Hughie Williams

Personal information
- Born: 3 September 1933
- Died: 15 October 2017 (aged 84)

Sport
- Sport: wrestling

= Hughie Williams =

Hughie Williams (3 September 1933 – 15 October 2017) was State Secretary of the Queensland Branch of the Transport Workers Union of Australia. He was State Secretary from 1992–2010 and was the national president in 2000. He was also State Secretary during the early 1980s and had been secretary of the now defunct Brisbane sub-branch throughout the 1980s.

Williams was a stalwart of the Union movement in his time as organiser and then Branch Secretary.
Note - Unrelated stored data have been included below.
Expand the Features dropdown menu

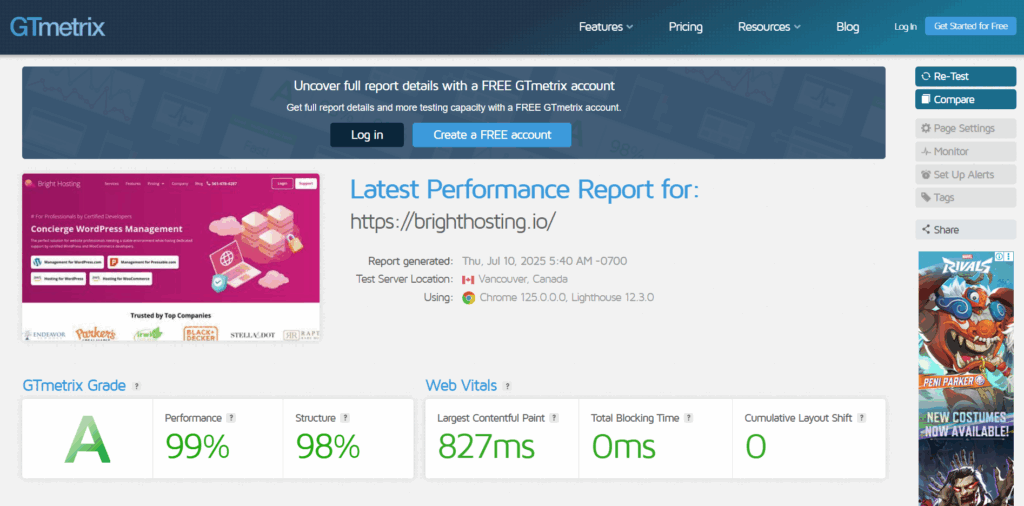pos(605,27)
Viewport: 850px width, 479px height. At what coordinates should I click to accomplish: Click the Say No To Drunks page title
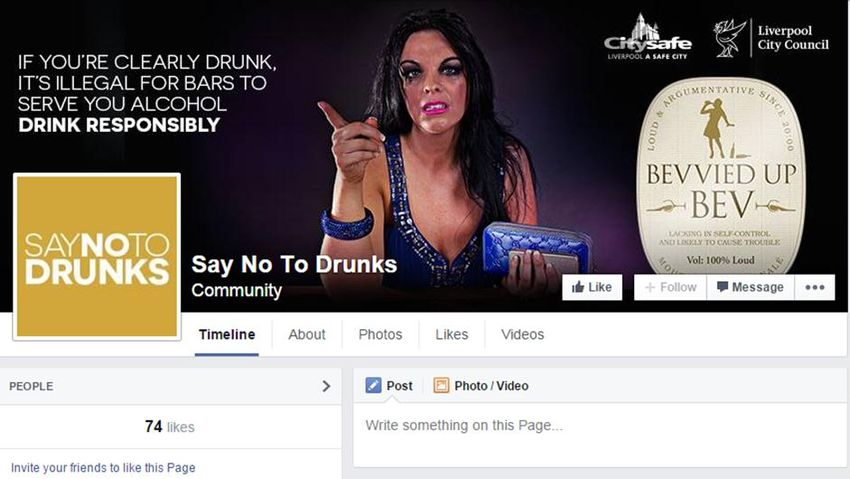[294, 264]
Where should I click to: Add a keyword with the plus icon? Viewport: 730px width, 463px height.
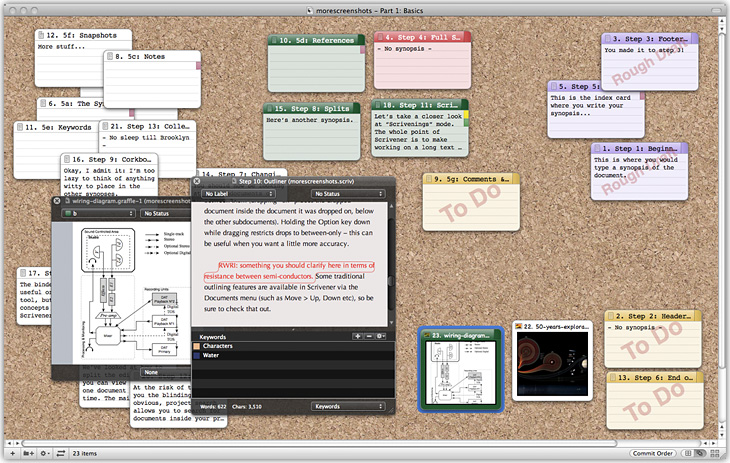click(x=357, y=336)
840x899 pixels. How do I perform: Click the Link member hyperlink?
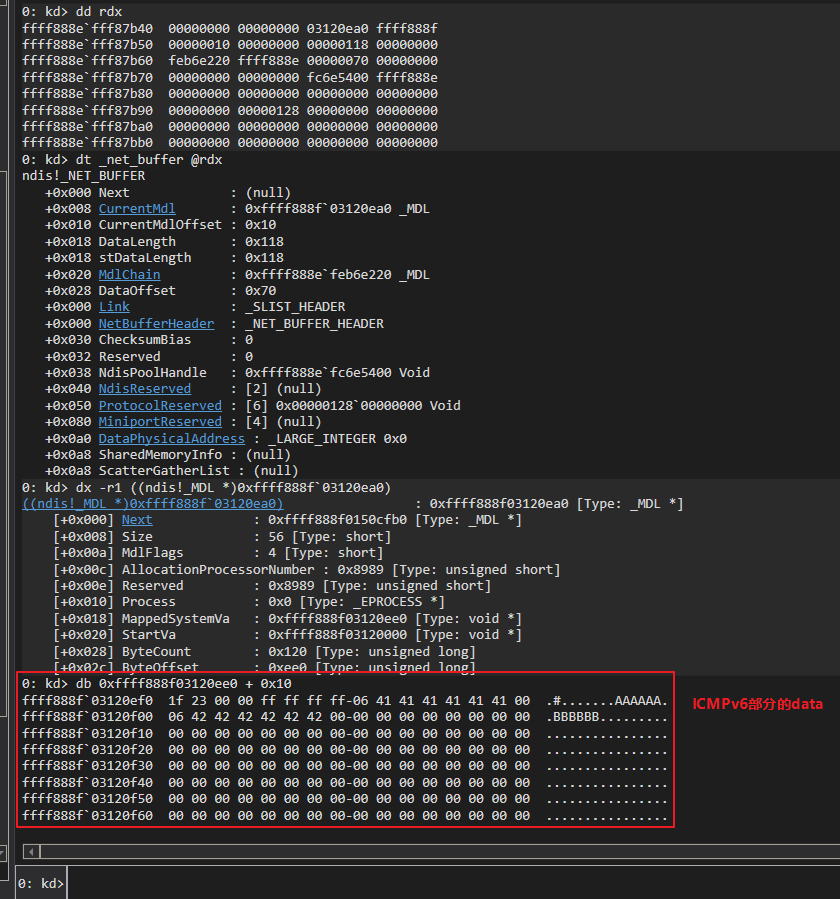tap(113, 306)

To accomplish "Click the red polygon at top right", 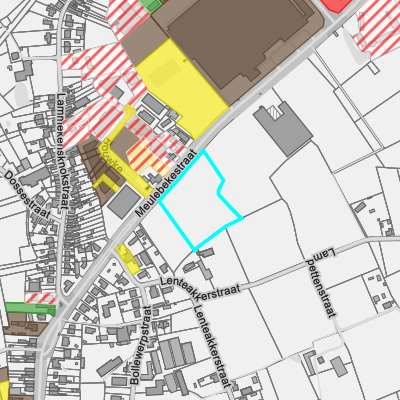I will tap(337, 5).
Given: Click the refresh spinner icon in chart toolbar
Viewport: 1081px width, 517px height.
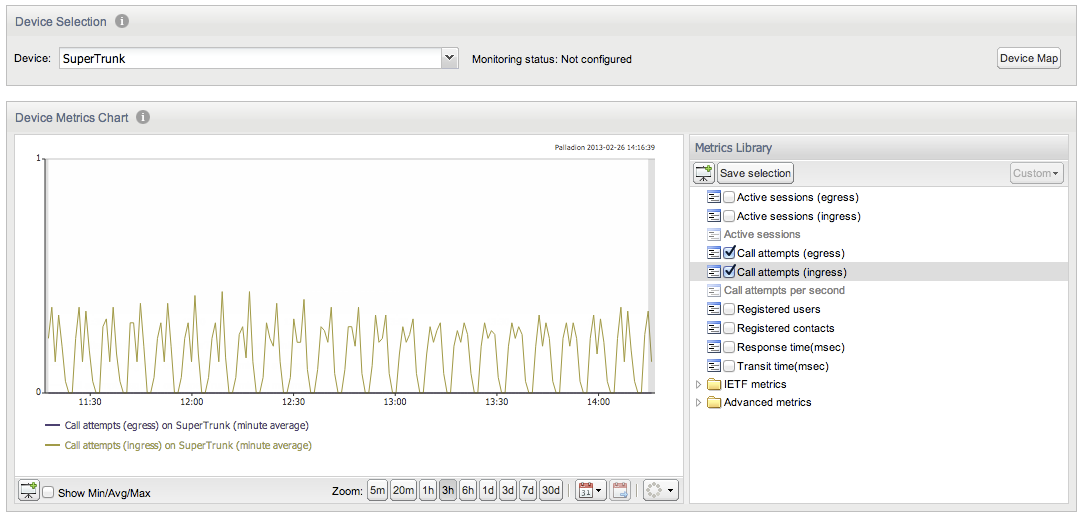Looking at the screenshot, I should (x=660, y=491).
On 10 December 2010 Williams stood aside as secretary after being defeated by a landslide defeat in the quadrennial elections by 'The New Transport Worker Team' headed by Peter Biagini. Williams was 77 when he was defeated.

Williams died on 15 October 2017.

== Activist ==
Williams dedicated his life to fighting injustices and was instrumental in the protests against the Springboks Tour in the 1970s.
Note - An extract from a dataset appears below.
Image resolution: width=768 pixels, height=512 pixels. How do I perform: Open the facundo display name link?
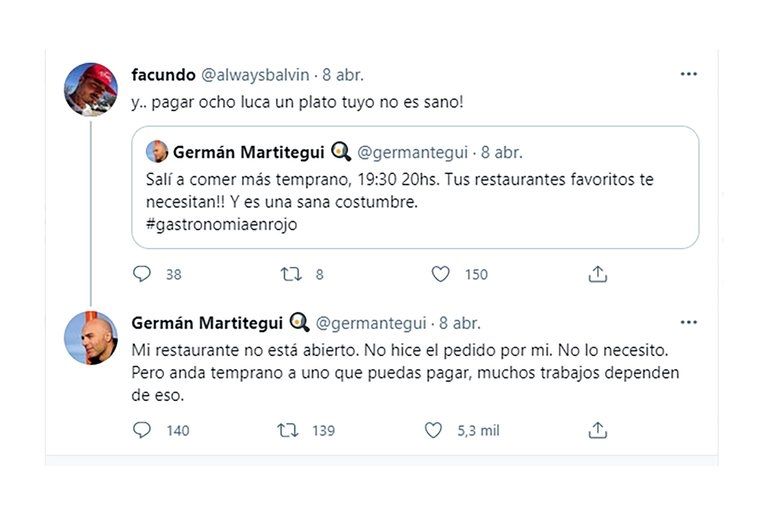point(163,75)
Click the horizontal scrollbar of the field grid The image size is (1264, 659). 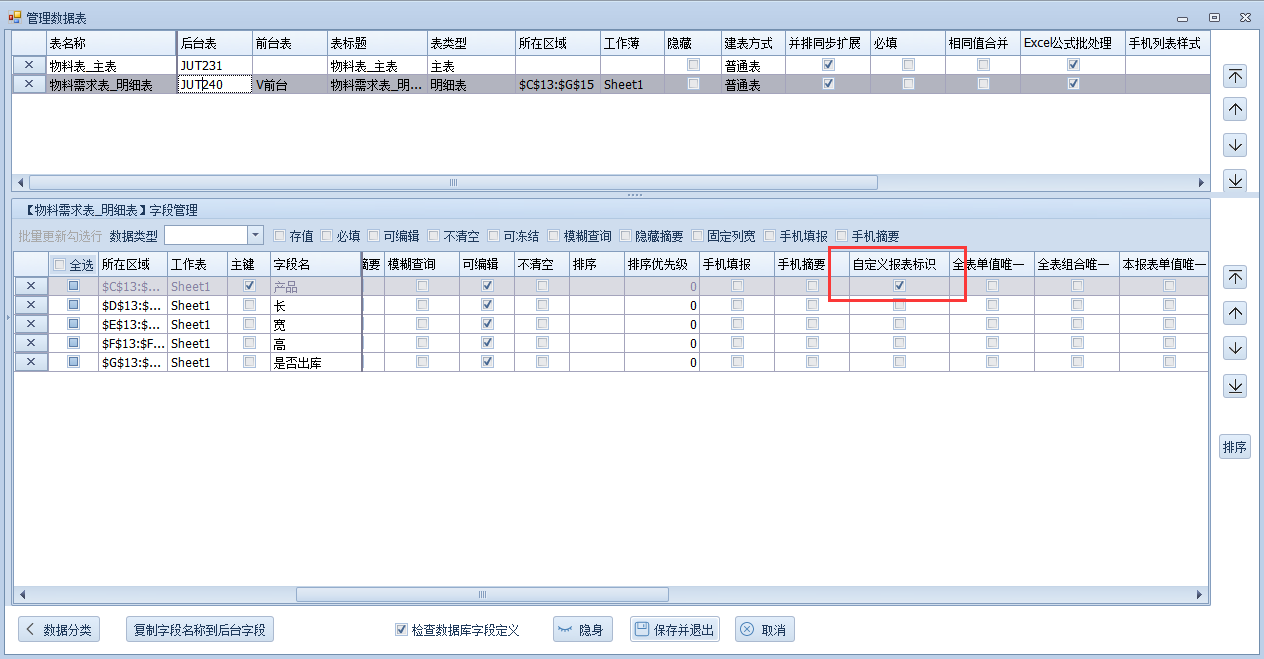tap(480, 594)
Williams stood as unsuccessfully an ALP candidate for the Queensland state seat of Ithaca in 1972.

== Wrestling and early life ==
Williams was raised in the coalmining area of Maitland in NSW. Williams has also competed at the 1964 Summer Olympics in wrestling in the light-heavyweight freestyle (<97kgs) division and was involved in organising for Brisbane's 1982 Commonwealth Games.Williams was elected a Gold Life member of Wrestling Australia for his service as a volunteer and committee member. Exhibition notes for Rockhampton's Museum of Art WrestleMANIA exhibition notes that Rockhampton was a stronghold for Williams. Brett MacAnally's poem "The Paddo of my youth" contains the line "Hughie Williams taught the Wrestling" at the PYC.

== Books ==
Murray Johnson's biography of Williams "No holds barred: Hughie Williams: Olympic wrestler and trade union heavyweight" was published in 2003 by the Central Queensland University Press.

In 2009 former Federal ALP leader and Deputy Prime Minister, Kim Beazley AC launched Williams' autobiography "A Life". The launch attended was by the then Labor Premier Anna Bligh AC and Campbell Newman AO (who defeated Bligh in the 2012 state election).
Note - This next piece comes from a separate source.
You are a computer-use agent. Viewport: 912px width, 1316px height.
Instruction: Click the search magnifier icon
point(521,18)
== Union Cooperative Society ==
Williams and others assisted Qld Labor figure George Georges in establishing the Union Cooperative Society. Williams was Chair of the Coop in the 1990s. during Georges' and Williams time, the Paddington Workers Club was established. Senator Clair Moore recalls a large picture of Williams in his wrestling gear in the entrance of the club.

== Hughie Williams Park ==
Brisbane Council has named a park in Cecil Road, Bardon, a suburb of which Williams was a resident, the Hughie Williams Park.